Task to complete:
For each line below with the word "Sodor", write out a copy.
#### Dataset
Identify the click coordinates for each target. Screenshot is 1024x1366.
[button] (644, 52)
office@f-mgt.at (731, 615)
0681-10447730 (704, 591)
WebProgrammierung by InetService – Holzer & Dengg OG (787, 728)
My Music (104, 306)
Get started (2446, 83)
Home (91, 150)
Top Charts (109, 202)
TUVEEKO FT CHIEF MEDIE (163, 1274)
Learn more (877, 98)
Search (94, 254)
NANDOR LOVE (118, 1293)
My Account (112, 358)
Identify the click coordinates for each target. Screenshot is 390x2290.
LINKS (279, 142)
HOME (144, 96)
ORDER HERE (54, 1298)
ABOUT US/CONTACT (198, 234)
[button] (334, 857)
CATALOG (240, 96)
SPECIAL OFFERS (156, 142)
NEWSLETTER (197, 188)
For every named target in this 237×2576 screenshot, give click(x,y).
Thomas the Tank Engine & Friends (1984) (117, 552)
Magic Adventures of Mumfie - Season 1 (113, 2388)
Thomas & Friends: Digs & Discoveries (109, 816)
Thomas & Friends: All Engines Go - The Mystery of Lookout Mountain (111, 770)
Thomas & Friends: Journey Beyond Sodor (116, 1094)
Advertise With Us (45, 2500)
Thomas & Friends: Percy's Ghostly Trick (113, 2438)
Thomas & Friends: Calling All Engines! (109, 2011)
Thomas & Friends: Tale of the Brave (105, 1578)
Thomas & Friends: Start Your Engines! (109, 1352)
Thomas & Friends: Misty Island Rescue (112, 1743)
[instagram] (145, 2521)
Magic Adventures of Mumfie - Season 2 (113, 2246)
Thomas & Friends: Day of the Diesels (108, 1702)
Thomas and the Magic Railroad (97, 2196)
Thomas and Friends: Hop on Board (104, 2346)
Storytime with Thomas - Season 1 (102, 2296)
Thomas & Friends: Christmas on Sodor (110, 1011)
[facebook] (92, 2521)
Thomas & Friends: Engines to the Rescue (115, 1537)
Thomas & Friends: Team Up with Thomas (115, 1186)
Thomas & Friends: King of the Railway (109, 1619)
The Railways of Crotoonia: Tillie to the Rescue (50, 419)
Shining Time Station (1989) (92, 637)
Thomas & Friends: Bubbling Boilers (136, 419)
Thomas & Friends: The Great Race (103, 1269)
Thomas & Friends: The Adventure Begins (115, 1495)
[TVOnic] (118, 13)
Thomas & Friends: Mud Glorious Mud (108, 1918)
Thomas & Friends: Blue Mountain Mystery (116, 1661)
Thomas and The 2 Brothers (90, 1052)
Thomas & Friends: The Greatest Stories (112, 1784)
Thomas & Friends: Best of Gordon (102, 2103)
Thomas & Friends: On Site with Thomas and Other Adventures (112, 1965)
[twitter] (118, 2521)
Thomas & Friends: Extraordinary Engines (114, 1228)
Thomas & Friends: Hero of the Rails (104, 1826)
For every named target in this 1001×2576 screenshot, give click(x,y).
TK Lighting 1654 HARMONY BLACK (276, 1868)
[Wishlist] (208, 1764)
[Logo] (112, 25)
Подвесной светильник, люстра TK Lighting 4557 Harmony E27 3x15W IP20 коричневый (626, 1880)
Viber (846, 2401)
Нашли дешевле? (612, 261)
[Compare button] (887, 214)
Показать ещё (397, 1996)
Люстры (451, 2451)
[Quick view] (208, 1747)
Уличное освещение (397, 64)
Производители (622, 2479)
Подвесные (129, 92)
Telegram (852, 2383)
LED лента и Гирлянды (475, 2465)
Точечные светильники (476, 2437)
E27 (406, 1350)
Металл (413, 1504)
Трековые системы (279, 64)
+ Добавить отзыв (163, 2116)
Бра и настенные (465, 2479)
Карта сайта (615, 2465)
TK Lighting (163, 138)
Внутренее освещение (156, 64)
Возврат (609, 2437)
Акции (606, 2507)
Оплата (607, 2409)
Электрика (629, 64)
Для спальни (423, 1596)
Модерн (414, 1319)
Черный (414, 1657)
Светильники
########
Output of the task:
Thomas & Friends: Journey Beyond Sodor (116, 1094)
Thomas & Friends: Christmas on Sodor (110, 1011)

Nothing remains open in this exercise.